やはり、イメージに合う名前が思い浮かばない。それでもしばらく記憶を探る。
マリリン=モンローだの、オードリー=ヘップバーンだの、妖艶ながら教養が高そうだったり、上品で清純そうだったり、明らかにイメージの違いすぎる有名人の名前くらいしか出てこない。あるいは、ジャンヌ=ダルクやマリー=アントワネットから、クレオ=パトラや楊貴妃・西太后、あるいは小野小町。

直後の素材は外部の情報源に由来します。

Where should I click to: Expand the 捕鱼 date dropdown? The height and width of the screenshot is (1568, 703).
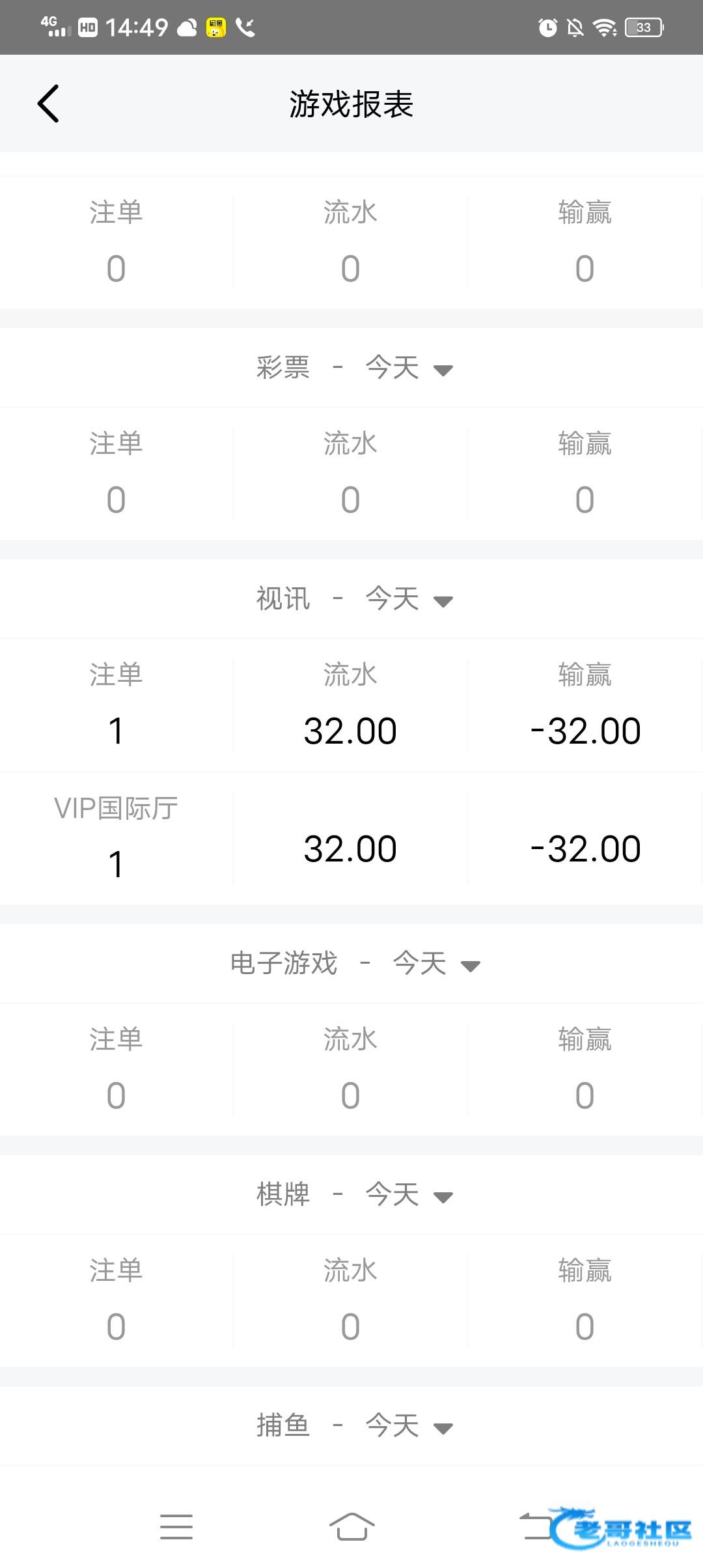tap(443, 1427)

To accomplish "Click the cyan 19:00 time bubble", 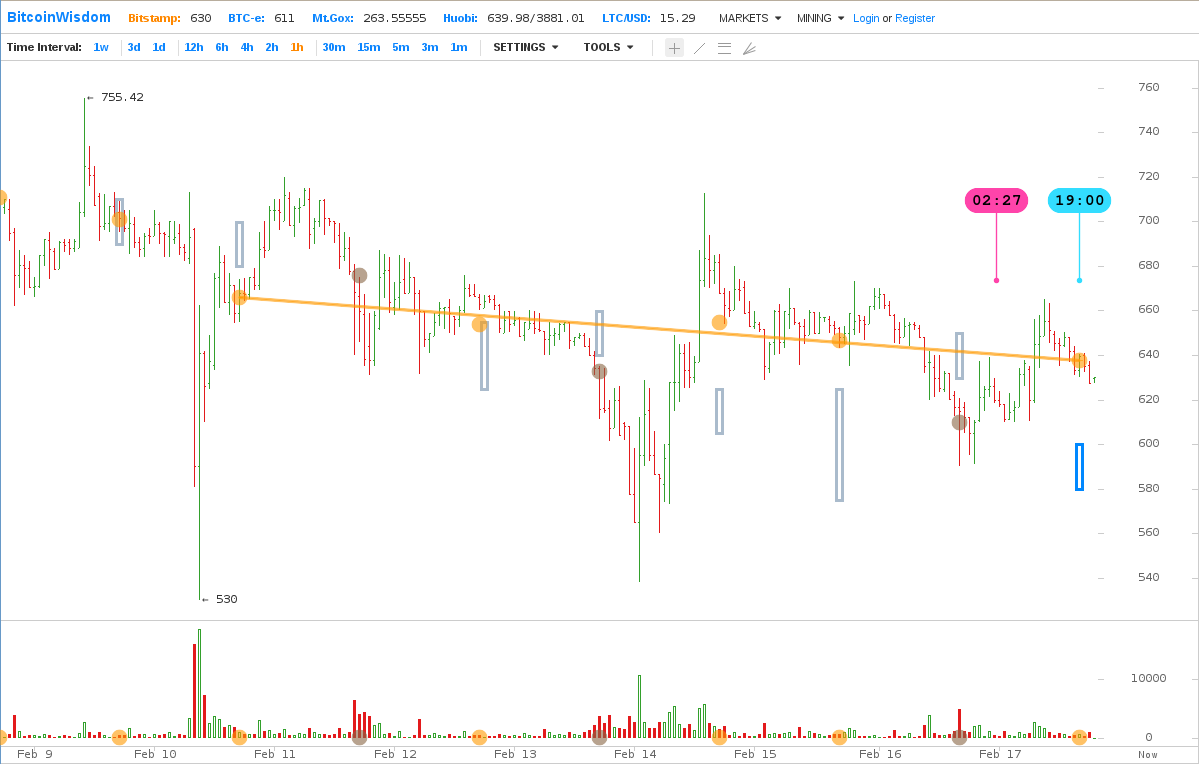I will (1079, 200).
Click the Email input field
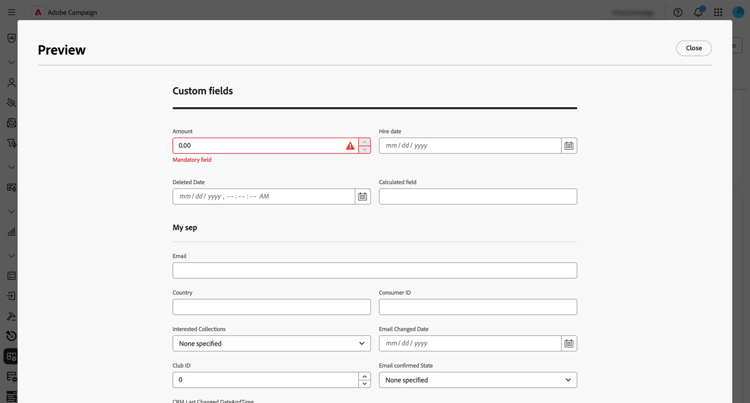 pos(374,271)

そういう、歴史の授業で出てきた女性名くらいしか浮かんでこない。
しかも、アメリカやフランス、あるいはドイツやイギリスを周り、エジプトにたどりつき、シルクロードをわたって中国から伝来、日本に戻ってきた。というのに、肝心の中東近辺では、有名人の名前すら出てこない。というか、そもそも思い返すに、中東の女性名など知りもしなかった。
大体、ジャンヌ=ダルク
ぐらいの知名度になると、逆に、普通は偽名としか思わないだろう。よって、歴史上の偉人とかの名前を使用するは、不可。
今度は頑張って違う方向に有名な人物 ── 要は、洋楽の歌手とかそういう方向の名前で何か良い物はないだろうか、と考え込むものの、フランシスコ=ザビエルだの、レオナルド=ダ=ヴィンチだの、ルイ14世だの、頭が世界史から離れてくれない
。それどころか、明らかに男。脱線だ。
しかも、ようやく思い至ったものが、ジャミロクワイ。バンド名。しかもこれも男。よくよく考えてみれば、洋楽などほとんど聞かないのだから、思いつくはずもない。
典雅はどうにか男の名前から離れようと頭を振る。
しかし、結果、どれほど頑張っても、小麦色の肌で金髪碧眼の女性で、目の前の女のアバウトな性格に合うような名前というのが思い浮かばない。しかも、ちょっと中東っぽいという条件が加味されれば、もはや典雅の知識の中には存在しないと確定したような物だ
。と、遅まきながらも気付いた。
「―― ちなみに、今までは何て呼ばれてたんだ?」
ちょっと、ヒントを求めてみるが、
「ふむ。 今までかえ?
―― うむぅ……。 シャイターンとか、ジンとか、それぞれが好き勝手に呼んでは居たような気が……」
「……何で自分の事なのに、そんなに曖昧なんだよ?
── ていうか、お前。 名前無いのか、そもそも」
典雅の根本的な問いだが、彼女は首をひねり曖昧な受け答え。
「むぅ……しかし、これといって固有の名称は無かったような……」
頭を悩ますのに必死で聞こえていないようにも見えなくもないが。
「まあ、シャイターンとジンね?
なんか、女よりも男の名前みたいだなぁ……名字くらいなら有りそうだけど……」
「名字……姓かえ? 別に、名だけでも良いでは?」
「それこそ自己紹介できないだろ? 普通、どこの国でも名字くらい有るはずだし……」
「そうなのかえ? 草民も貴人のように姓が有ると?
……人の世も移ろい変わったものよのぅ」
金髪娘の感嘆の声に、
(確かにそんな時代の奴なら、名前が無かったりもするかもな)
と、典雅は勝手に考え、独り納得する。明治の制度で一般平民でも名字を持つ事が許されたので、それ以前は日本でも名字が無いのは当たり前だった、というような日本史の授業内容が思い返されたのだ。
「まあ、後で名前付けてやるから。
取りあえず、今は我慢しろ」
「承知いたしました」
── そんな、人が聞けば訝しく眉をひそめそうな会話をしながら、2人は最寄りの駅へ歩いていった。
~06
実は典雅は、どうせ放浪するなら、市内見物でもしようかと考えていた。
予定表で言うなら、今日は本来、丸1日班単位での自由行動。だから、この辺りの地理は下調べは済んでいたので、迷うことなく大通りから駅へとたどり着く。
「そういえば……」
小銭で切符を購入して、財布の札入れをのぞき込む。すっかり失念していたが、昨夜の事が淫夢ではなく現実なら、残額は少ない。事実、典雅の財布の中身は当初の予定より約一万減。小枚がいくつか有るが、中・大は皆無。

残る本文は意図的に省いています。